Rainsford, at one point, sticks a sharp-ended branch in the ground, and Ivan is impaled upon it, leaving, now, Zaroff and only one servant in pursuit.
While most of the chase is music-accompanied, there are several long stretches where Steiner’s presence comes forth brilliantly. He gives the brass an amazing workout, especially the trumpets; the horn motif is sometimes heard as a solo, sometimes buried in the fabric of the orchestration. Much of the scoring, however, is standard action music, full of ostinato rhythms and various motifs in addition to the horn call, a montage suitable for any kind of chase, though nonetheless exciting. Some classical music “purists,” whoever they may be, would denigrate it out of hand as, “Oh, this is just film music,” as if that fact made it an automatic negative.

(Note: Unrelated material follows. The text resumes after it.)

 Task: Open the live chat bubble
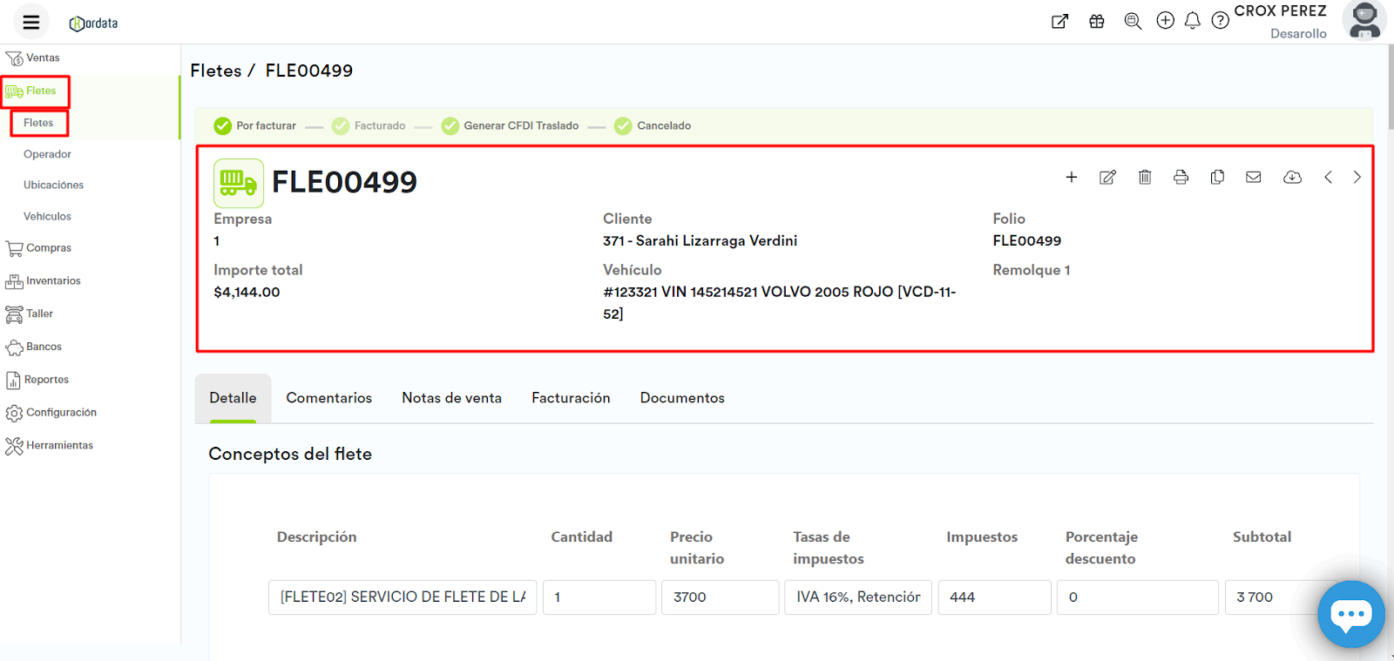1350,615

The chase climax, in screen action and music, occurs behind a waterfall. Rainsford kills the first dog, but Zaroff shoots and Rainsford and the second dog, locked in a death struggle, fall into the plunge pool of the falls. With a dramatically lighted close-up with deep shadows, the count’s eyes glare as he takes Eve back to the fortress as his prize. “Only after the kill,” Zaroff had said at the beginning of the hunt, “does man know the true ecstasy of love.”
The supposedly triumphant count now plays a waltz on his piano, a Steiner tune containing, persistently, the horn motif. Soon after Zaroff asks a servant to bring Eve to him, he is confronted by Rainsford, who says he took a chance and fell with the dog; it was the dog the count shot. Zaroff admits defeat, tossing the keys to the boathouse, but then pulls a pistol from a table drawer. The two men struggle, accompanied by Steiner’s fight music, and Rainsford stabs his opponent with one of his arrows. Even as Eve and Rainsford are fleeing in the motorboat, the wounded count staggers to a high window with his Tartar war bow, but dies and rolls out the window before he can shoot.

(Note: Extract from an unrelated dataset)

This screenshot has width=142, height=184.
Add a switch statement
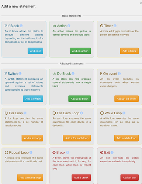coord(33,99)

The small cast generally renders convincing performances, especially Joel McCrea, always excellent as the stalwart man of intelligence, and Fay Wray as the damsel in distress. For the chase, her nightgown attire, hardly improper today, would have been deemed too risqué if the then in operation Production Code had been doing its job, though strict enforcement did begin in 1934. There are no moments for an authentic romance between the two leads, so tied are they to the plot of their staying alive.

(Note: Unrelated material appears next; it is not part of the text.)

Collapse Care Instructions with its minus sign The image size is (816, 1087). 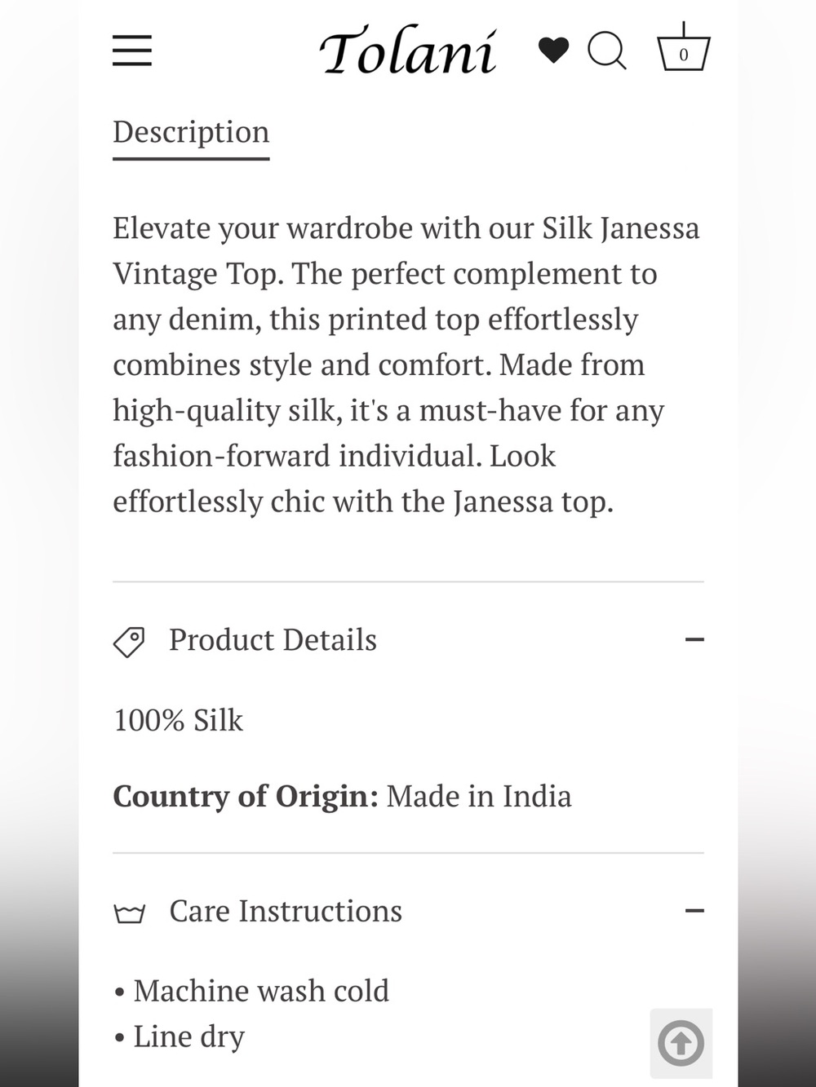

Armstrong often overacts, especially when he’s playing drunk. It’s hard to know whether he is the standard one-note comic relief in a generally humorless film or a bona fide actor trying to be serious. He may well be the weakest link among the leading stars.
Leslie Banks is the standout, if for no other reason than he, too, overacts, a little campy, but that somehow colors his identity as a suave, cultured villain. His Shakespearean training, with the somewhat old-fashioned cadenced tones, is misplaced, at least in this case. In Laurence Olivier’s Henry V (1945), he is relegated to being the chorus.
A MUSIC NOTE – For those interested, the excitement of both the film and the music may be “relived,” so to speak, through a NAXOS CD (8.570183), the only modern (2001) recording available of the Most Dangerous Game score. The disc is highly recommended for the excellent playing of the Moscow Symphony Orchestra, the sound engineering by Edvard Shakhnazarian, the extensive notes by Bill Whitaker and a generous thirty-two minutes from the score. Also included are forty-five minutes from another Max Steiner score, the 1933 Song of Kong, the sequel to King Kong.